Records for locating described items:
══════════════════════════════

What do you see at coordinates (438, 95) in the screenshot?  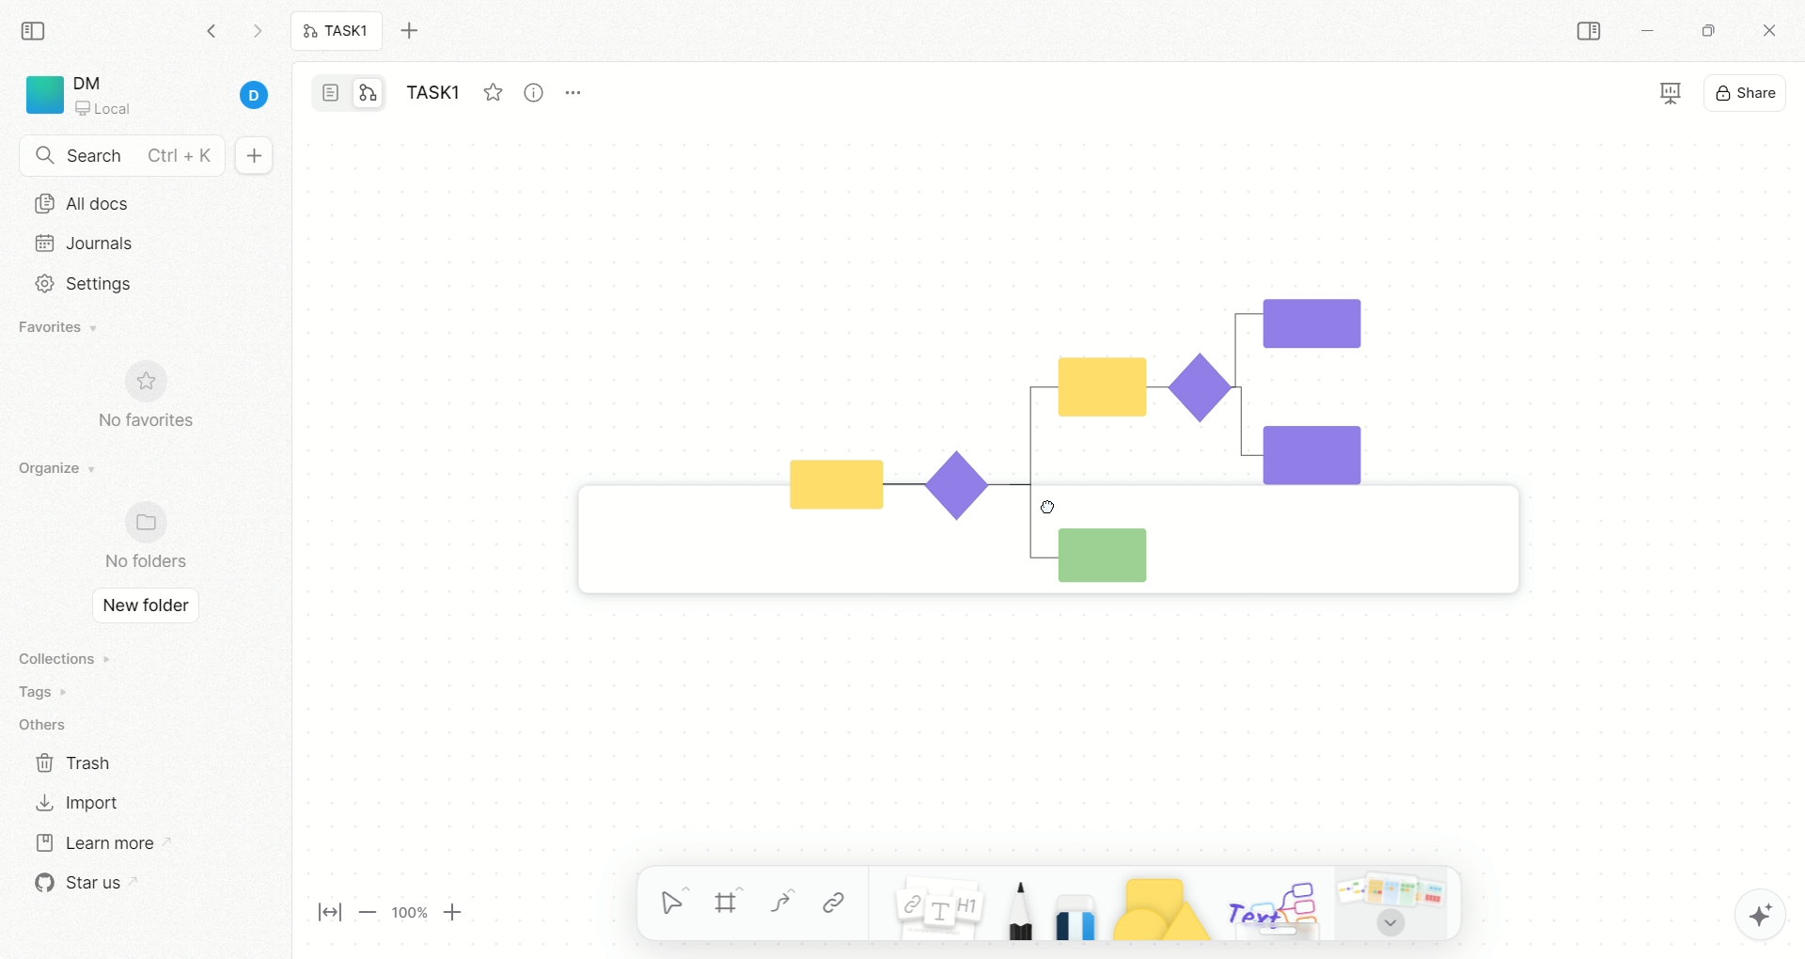 I see `task1` at bounding box center [438, 95].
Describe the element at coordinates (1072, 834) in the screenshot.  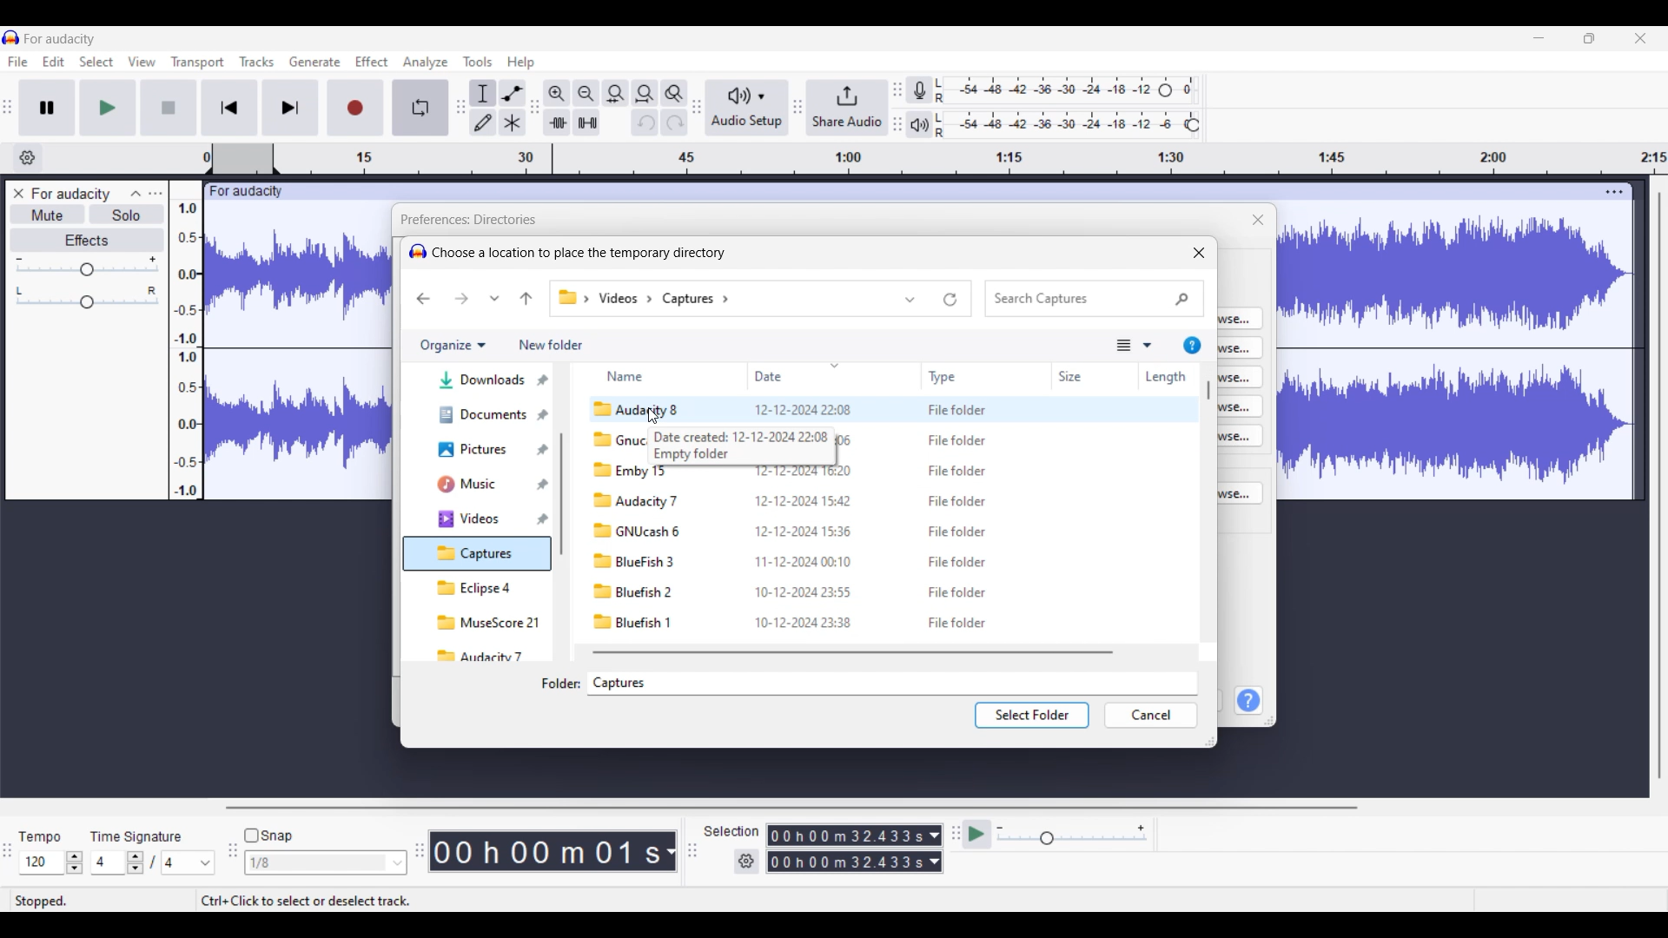
I see `Playback speed scale` at that location.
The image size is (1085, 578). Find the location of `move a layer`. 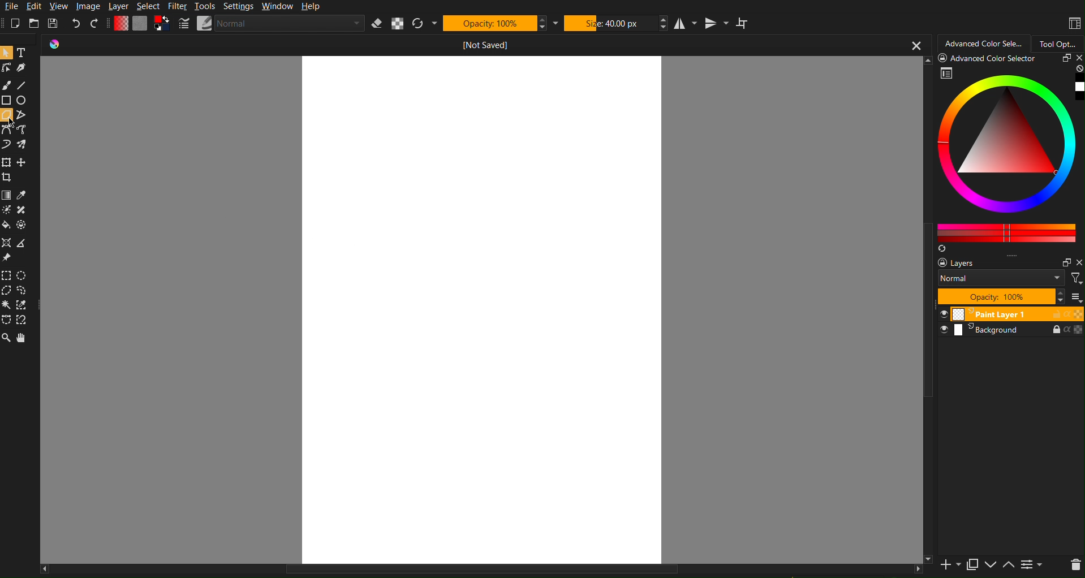

move a layer is located at coordinates (23, 162).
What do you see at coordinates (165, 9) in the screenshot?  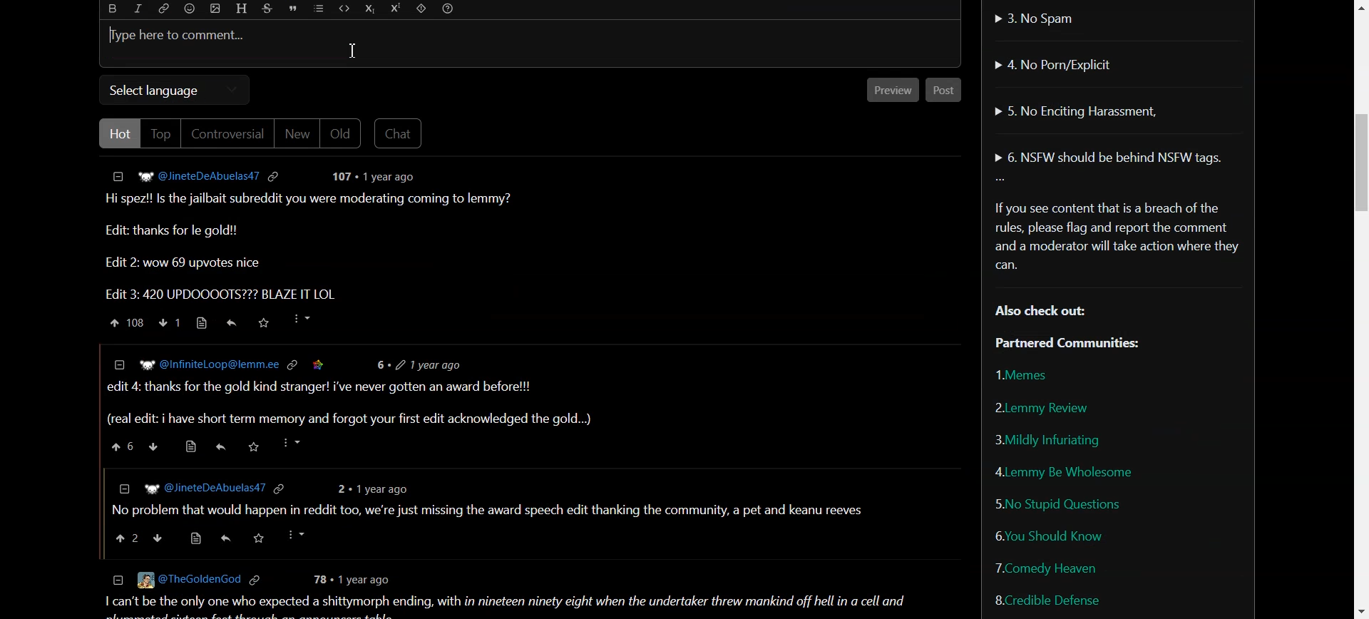 I see `Hyperlink` at bounding box center [165, 9].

══════════════════════════════

**DIRECTION**. Give only the entries from the line that contains "Describe the element" through the line that contains "move a layer is", with "screenshot" renamed to "screen image" and everything else kept the same. Leave the pictures out of your answer.

**RESPONSE**.
Describe the element at coordinates (1072, 834) in the screen image.  
I see `Playback speed scale` at that location.
The image size is (1085, 578). Find the location of `move a layer`. 

move a layer is located at coordinates (23, 162).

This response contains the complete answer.